Portable real time renderer window without graphical API


I am writing a renderer on CPU and GPU (using Cuda) using C++. I do not use DirectX, Vulkan or OpenGL, I am writing the whole rendering pipeline myself as an exercise. For the moment, the result of the rendering is saved as a PNG file.

However, I would like to display the result of the rendering in real time in a window but I do not know how to do it. For example, in the Nvidia OptiX examples (https://github.com/nvpro-samples/optix_advanced_samples), they create a window using glfw3 and then they create an OpenGL context and they display the result of the OptiX rendering on a simple texture inside the OpenGL context. I would like to do the same, but I do not want to create an OpenGL context because I want to have a portable solution (Windows and Linux) which do not use any graphical API. I do not want to rely on OpenGL, especially if it is only for the display.

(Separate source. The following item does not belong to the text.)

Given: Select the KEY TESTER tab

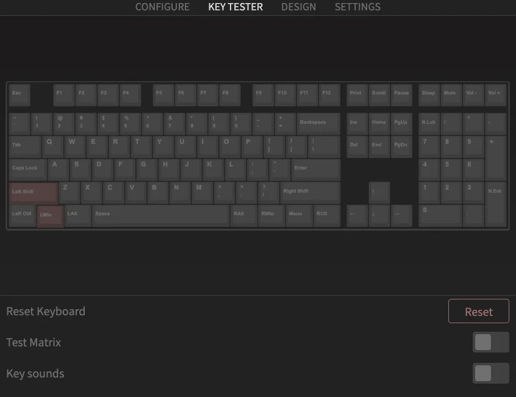Looking at the screenshot, I should 235,7.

Is there a portable C++ library for managing a window and displaying in real time a texture without using any major graphical API (DirectX, Vulkan, OpenGL) ?

Edit: Thank you for your answers. I was probably not so clear in my initial question. I want to use a GUI but I do not want to use a hardware accelerated API such as OpenGL. Because 60 times per second I refresh a buffer in memory which contains the rendering of my scene (an array of 8 bits unsigned int, with a simple RGB representation, 3 values per pixel), and I just want to display this buffer inside a window 60 times per second.


Solution

  • There are standalone libraries like Window-API that will provide cross-platform window management (Linux + Windows, in that case).

    There are frameworks like Qt and wxWidgets that do that and much more, like providing you a kitchen sink, refrigerator, backyard rocket launching pad, etc.

    You're still going to need to talk to a "graphical" API or framework of some sort (hence GUI, graphical user interface) but you can certainly display images, animations, videos, etc, outside of hardware-accelerated 3D graphical rendering contexts like OpenGL, Vulkan, or DirectX.